Small and medium exporters have no in-house customs team. They file cross-border declarations through digital tools and hope the filing clears. When a destination silently changes a rule, a date format, a required field, or a tariff code set, the declaration comes back rejected with a cryptic code. While someone figures out what the code means, the container sits at the dock accruing demurrage of $200 to $1,000+ per day. A few days of that can erase a quarter's profit.

Big firms have SAP GTS and a broker on retainer. The small exporter has nothing. The gap is not document generation or submission, which is already solved by tools like EasyPost and Avalara. The gap is runtime diagnosis and validated repair of a rejection. Nobody parses the rejection, finds the failing field, rewrites it, checks the fix against known-good submissions, and resubmits. That is the hole we set out to fill.

What we built

ClearPort is an autonomous customs-recovery layer. It closes a single loop:

    diagnose -> patch -> eval-gate -> tiered act -> learn

A rejection comes in. The agent recalls relevant memory, diagnoses the root cause, patches the declaration, and then has to get past an evaluation conscience built on Arize Phoenix before any real-money action happens. Low-risk fixes auto-clear and buy the shipping label. High-value or restricted parcels cross an explicit hard line and escalate to a human. Every outcome is written back to memory, so the same error self-heals the next time it appears, with no classifier and no human in the loop.

The piece we are most proud of is that the evaluator itself improves, and we can prove the improvement is real rather than circular.

How it works

The runtime brain is Gemini on Vertex AI, driving a fully traced Python recovery loop that is also exposed through a Google ADK root_agent surface.
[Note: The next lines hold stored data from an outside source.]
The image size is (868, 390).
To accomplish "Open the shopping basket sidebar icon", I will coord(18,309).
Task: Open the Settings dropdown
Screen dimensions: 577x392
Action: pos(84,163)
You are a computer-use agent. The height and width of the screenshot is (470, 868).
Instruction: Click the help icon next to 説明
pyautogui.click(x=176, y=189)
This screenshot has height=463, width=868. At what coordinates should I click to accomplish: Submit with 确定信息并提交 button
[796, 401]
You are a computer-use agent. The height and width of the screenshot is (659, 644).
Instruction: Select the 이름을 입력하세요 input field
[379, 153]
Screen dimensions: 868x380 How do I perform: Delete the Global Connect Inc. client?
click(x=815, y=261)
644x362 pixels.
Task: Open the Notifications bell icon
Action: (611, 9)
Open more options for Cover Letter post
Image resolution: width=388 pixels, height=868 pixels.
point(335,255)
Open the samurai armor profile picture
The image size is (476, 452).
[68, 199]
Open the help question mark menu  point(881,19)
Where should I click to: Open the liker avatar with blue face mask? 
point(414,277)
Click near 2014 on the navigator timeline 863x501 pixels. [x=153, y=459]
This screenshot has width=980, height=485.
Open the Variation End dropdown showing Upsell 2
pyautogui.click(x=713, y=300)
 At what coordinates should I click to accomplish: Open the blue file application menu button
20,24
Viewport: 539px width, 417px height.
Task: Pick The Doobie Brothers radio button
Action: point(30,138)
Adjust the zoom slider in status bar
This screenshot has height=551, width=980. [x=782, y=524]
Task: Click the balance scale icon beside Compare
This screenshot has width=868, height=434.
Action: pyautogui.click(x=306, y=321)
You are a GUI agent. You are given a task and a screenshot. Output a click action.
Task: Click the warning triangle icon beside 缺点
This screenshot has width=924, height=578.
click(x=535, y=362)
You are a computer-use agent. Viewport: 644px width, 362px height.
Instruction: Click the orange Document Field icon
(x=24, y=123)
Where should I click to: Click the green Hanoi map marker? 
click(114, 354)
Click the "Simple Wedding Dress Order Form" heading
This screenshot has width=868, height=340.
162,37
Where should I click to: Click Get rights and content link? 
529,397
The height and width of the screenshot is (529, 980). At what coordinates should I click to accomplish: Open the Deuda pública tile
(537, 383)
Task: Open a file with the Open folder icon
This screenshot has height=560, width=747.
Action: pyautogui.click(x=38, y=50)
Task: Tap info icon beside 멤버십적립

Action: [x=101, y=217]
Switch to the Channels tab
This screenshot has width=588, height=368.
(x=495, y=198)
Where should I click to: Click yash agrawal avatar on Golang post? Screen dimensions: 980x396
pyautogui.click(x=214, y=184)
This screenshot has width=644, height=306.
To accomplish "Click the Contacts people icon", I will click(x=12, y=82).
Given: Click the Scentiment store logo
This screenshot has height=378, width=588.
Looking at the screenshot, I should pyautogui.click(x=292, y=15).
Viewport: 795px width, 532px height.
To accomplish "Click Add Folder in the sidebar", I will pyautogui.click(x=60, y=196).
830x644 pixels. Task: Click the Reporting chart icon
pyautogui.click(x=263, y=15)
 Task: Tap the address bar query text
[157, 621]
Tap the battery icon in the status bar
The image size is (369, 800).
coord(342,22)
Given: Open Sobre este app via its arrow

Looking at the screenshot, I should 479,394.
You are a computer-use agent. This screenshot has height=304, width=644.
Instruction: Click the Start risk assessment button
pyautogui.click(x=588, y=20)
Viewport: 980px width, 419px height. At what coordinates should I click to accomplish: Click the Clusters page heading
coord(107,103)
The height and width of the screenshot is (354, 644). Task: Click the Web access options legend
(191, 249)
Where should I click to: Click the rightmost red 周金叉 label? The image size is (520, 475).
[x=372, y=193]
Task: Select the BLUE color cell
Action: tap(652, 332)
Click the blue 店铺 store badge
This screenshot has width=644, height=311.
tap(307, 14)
Each step of the loop (recall, diagnose, patch, verify, decide, act, learn) is a real OpenTelemetry span, so the whole decision is reconstructable in Phoenix.

The trust layer is Arize Phoenix. When live it provides the eval-gate judge through phoenix-evals, writes each verdict back onto the verify span as an annotation, holds the episodic datasets, and runs real experiments for memory promotion, a synthetic benchmark, and the judge-quality meta-eval. Offline, every one of those has a deterministic backstop, so the entire demo reproduces with no API keys.

Memory is tiered: static customs law (with veto power), episodic outcomes, distilled lessons, and procedural prompts. A fix only becomes a permanent lesson after an experiment shows the human-corrected version beats the agent's own attempts by a real margin, with enough examples behind it.

Evaluating the evaluator

It is easy to fake a good eval-gate by grading it with the very rule it already enforces. That makes "we never wrongly auto-cleared anything" a tautology and the model does no real work. We refused to do that.

Instead the gate is graded by an independent oracle that models the destination registry, which is the set of rules the carrier never checks. A separate learned judge predicts the destination verdict from semantically similar past outcomes, using similarity-weighted kNN offline and Gemini few-shot in-context learning when live. It only ever tightens the gate, and it abstains until it has enough relevant precedent, so a cold start behaves exactly like the old gate.

Then we measured it. As the judge accumulates adjudicated experience, accuracy against the independent oracle climbs from 50% cold to 100% taught, and false auto-clears fall from 50% to 0%. That curve is reproducible offline with clearport-judge-eval, and when Phoenix is live it is registered as a real experiment whose task actually runs the judge, so the improvement is clickable.

What we learned

The hardest and most valuable lesson was about honesty in evaluation. Separating the authority that grades the gate from the authority the gate uses to decide changed the whole design, and it is what makes the learning curve believable instead of decorative.

We also learned a lot about keeping an agent demoable and reliable at the same time. Putting a deterministic fallback behind every external dependency meant we could develop, test, and demo with zero keys, then flip to live Vertex AI and Phoenix by changing environment variables and never code.

Challenges we faced

Avoiding circular evaluation, described above, was as much a design problem as a coding one.
Keeping the per-request path fast and dependency-light. We use the in-process Phoenix client on the hot path and reserve the Model Context Protocol surface for a few explicit, non-hot-path places like the startup handshake, prompt management, and on-demand investigation.
Memory recall ordering. Lessons are retrieved semantically first, but static law keeps veto power, so a remembered shortcut can never override a hard customs rule.
Making the numbers defensible. Every headline metric on the dashboard shows its assumptions inline, and the backend is covered by 146 passing tests.

Scope and honesty

ClearPort runs in EasyPost test mode and never files to a real government customs system. The regional overlay simulates a destination registry so we can trigger silent rule changes on demand. The agent performs structural and syntactic repair only; final legal classification of high-value or restricted goods always routes to a human.